• _ABOUT THIS EXERCISE_: Say how many lines in the records hold the word "arrow", and give nothing but that number.

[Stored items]
######
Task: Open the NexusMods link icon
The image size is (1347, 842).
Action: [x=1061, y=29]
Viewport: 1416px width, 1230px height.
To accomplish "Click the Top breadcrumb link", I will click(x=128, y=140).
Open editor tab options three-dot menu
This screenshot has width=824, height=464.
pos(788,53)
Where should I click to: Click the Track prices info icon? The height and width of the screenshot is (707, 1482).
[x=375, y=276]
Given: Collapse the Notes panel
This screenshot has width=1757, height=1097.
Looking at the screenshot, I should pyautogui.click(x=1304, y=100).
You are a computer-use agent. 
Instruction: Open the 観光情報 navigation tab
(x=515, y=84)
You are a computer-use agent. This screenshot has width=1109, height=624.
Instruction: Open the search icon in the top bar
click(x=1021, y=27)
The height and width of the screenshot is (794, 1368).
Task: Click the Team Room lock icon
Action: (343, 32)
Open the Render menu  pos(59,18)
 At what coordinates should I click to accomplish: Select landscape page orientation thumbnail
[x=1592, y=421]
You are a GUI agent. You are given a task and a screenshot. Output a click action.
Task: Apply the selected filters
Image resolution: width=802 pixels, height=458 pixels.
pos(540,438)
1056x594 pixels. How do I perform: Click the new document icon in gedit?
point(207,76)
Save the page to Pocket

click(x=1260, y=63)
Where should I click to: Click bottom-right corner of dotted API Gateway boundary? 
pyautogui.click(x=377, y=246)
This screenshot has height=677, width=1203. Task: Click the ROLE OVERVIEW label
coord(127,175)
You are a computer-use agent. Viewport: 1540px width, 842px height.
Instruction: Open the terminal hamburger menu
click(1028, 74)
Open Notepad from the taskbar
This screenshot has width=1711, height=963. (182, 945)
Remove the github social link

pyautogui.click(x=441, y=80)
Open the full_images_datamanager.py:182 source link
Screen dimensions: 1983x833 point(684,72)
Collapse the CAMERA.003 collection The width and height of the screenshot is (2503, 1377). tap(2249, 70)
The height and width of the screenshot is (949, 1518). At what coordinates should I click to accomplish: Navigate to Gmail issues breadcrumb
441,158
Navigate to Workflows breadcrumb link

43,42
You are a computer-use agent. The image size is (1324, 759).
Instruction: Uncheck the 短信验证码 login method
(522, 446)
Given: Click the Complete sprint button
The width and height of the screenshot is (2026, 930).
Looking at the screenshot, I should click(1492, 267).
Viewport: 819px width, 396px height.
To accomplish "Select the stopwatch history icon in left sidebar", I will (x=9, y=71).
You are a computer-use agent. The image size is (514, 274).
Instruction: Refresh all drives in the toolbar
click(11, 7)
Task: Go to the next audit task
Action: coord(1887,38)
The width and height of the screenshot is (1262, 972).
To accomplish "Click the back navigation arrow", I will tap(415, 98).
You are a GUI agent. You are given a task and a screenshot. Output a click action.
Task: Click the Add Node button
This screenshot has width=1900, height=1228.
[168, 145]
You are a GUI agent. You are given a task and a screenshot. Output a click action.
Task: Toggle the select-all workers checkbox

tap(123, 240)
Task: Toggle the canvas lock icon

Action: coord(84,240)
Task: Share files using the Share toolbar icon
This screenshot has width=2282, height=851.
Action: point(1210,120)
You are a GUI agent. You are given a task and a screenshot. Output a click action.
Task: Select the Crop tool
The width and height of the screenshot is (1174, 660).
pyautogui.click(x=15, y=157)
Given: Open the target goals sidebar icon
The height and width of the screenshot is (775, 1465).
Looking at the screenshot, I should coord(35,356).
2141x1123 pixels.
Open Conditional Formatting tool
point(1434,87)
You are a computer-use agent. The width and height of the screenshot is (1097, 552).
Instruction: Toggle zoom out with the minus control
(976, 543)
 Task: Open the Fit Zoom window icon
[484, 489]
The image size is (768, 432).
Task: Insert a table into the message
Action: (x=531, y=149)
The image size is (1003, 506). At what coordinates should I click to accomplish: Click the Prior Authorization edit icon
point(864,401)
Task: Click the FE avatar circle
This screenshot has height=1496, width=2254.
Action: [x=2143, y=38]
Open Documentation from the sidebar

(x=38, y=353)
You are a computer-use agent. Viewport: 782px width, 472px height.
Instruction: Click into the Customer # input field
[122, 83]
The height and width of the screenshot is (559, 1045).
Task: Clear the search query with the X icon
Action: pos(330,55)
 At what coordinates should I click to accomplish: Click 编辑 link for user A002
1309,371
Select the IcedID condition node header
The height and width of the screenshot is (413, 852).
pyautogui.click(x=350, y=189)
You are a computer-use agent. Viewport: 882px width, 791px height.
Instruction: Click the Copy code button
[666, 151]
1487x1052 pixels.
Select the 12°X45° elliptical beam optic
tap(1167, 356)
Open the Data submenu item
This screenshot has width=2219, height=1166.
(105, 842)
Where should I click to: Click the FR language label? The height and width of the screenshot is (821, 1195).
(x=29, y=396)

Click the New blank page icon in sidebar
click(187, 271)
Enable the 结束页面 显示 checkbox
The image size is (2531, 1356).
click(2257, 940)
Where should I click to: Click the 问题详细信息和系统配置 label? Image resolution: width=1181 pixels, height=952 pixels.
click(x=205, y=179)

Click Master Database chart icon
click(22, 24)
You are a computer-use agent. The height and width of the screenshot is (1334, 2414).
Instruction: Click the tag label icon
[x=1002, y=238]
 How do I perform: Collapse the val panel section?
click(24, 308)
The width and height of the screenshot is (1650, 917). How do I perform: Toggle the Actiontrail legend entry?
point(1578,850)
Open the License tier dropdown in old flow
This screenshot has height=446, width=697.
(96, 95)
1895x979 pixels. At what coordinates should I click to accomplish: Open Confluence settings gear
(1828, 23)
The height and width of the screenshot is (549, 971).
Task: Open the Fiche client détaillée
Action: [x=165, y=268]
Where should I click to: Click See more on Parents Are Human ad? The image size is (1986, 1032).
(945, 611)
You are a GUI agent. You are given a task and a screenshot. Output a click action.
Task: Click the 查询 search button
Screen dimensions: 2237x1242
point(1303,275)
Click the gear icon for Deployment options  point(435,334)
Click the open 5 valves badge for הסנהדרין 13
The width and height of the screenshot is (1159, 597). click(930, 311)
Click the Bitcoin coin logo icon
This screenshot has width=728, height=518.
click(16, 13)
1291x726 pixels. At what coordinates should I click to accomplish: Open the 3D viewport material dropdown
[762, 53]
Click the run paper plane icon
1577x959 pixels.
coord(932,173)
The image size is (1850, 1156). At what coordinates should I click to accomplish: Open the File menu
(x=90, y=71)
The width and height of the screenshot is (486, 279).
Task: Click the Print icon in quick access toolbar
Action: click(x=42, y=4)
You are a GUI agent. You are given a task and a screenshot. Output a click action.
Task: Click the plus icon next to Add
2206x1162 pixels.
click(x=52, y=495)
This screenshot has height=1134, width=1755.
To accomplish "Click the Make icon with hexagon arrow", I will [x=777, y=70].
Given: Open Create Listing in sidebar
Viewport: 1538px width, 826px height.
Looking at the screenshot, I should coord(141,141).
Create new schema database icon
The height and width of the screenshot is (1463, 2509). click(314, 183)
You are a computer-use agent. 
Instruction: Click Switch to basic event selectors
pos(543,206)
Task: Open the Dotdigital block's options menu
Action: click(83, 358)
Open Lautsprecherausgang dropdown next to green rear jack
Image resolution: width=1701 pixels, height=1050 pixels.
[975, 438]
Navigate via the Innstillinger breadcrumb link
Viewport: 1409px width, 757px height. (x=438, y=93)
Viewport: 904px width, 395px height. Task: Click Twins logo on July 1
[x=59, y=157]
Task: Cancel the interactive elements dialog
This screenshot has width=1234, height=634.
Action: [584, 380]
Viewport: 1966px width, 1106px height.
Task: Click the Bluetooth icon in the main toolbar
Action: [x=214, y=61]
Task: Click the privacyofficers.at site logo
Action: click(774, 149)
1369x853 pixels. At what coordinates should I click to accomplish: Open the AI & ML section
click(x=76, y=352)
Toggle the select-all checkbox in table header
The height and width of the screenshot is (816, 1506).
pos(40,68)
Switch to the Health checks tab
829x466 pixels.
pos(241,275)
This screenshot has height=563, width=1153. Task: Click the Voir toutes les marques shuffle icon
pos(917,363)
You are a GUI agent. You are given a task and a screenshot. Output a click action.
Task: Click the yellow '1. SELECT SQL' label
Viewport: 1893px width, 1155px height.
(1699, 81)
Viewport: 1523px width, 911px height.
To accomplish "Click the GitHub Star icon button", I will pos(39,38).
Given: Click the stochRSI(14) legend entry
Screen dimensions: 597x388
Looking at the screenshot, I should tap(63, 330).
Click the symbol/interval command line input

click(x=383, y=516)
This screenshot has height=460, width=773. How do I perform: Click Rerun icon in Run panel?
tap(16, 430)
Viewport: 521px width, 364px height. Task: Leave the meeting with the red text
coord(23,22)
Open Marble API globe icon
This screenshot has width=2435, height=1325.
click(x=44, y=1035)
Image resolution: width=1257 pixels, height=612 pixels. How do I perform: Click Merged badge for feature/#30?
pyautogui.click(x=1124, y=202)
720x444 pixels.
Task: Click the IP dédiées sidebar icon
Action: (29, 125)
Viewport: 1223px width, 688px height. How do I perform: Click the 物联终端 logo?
######
• _PROBLEM SOLUTION_: 2